Define norm as $\int |f|$ (Riemann integral) on $\mathcal R^1[0,1]$, the space of riemann integrable functions on $[0,1]$ with identification $f=g$ iff $\int |f-g|=0$.
Let $\{ r_1,r_2,\cdots \}$ be the rationals in $[0,1]$, and let $f_n=1_{\{r_1,\cdots,r_n\}}$. Then $f_n$ is a cauchy sequence in $\mathcal R^1[0,1]$. I want to show that there is no $f\in \mathcal R^1[0,1]$ such that $f_n$ converges to $f$ in norm. How can I show it?
Obviously the pointwise limit $f=1_\mathbb{Q}$ is not contained in $\mathcal R^1[0,1]$, but can I use this fact? I think that there can be other candidates, since convergence in norm and pointwise convergence are different.
Best Answer
Recall the condition that $f=g$ if and only if $\int|f-g| = 0$. This means that elements of $\mathcal R^1$ are not functions in the classical sense, because they're only defined up to sets of measure $0$. You can't evaluate $f(x)$, because every pair $(x,y)$ there's some $g\in\mathcal R^1$ with $g=f$ but $g(x)=y$. We just change the value of $f$ at a single point.

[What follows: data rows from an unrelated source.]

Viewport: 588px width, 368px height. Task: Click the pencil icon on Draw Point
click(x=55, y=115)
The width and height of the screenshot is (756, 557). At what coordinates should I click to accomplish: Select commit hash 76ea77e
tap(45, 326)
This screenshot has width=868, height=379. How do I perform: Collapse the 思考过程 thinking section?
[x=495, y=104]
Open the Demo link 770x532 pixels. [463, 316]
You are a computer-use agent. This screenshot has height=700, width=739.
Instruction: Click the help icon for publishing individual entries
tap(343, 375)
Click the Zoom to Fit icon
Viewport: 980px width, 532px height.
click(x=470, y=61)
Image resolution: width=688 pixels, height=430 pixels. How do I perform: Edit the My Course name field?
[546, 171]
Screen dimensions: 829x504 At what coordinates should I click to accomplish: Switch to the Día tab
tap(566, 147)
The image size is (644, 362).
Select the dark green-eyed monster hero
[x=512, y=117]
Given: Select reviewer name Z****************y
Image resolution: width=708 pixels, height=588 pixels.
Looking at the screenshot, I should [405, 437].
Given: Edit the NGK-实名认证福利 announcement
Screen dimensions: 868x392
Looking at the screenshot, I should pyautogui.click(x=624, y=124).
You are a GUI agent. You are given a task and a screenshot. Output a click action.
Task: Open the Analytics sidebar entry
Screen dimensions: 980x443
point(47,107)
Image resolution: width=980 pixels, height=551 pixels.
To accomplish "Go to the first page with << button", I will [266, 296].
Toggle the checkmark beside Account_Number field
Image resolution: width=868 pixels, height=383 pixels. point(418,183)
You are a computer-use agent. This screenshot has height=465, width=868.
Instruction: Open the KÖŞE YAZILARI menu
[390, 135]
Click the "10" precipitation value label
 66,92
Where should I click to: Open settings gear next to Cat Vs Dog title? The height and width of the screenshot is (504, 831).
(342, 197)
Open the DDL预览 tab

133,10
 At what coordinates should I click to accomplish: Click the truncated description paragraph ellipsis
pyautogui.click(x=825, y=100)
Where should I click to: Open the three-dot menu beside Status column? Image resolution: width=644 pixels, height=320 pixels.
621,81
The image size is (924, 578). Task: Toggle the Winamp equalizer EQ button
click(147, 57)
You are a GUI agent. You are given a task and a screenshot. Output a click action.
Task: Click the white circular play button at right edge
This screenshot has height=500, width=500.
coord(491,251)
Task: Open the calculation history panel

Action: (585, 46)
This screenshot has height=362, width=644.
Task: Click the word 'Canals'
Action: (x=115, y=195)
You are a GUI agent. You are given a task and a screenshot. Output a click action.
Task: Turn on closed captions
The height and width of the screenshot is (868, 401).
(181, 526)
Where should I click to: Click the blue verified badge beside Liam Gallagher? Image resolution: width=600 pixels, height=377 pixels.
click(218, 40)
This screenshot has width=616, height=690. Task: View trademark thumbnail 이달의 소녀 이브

So in your example we have $f_n = 0$ for every $n$.
Consider instead the functions
$$g_n(x) = \min\left(n,-\log x\right)$$.
Now each $g$ is Riemann integrable, and it's easy to see that the sequence is Cauchy $\int|g_n - g_m|\leq \int|g_n| - 1$ for $m>n$.
But there is no limit in $\mathcal R^1$. If there is a limit it must be $x\mapsto-\log(x)$ (almost everywhere), but that isn't Riemann itegrable because it's unbounded.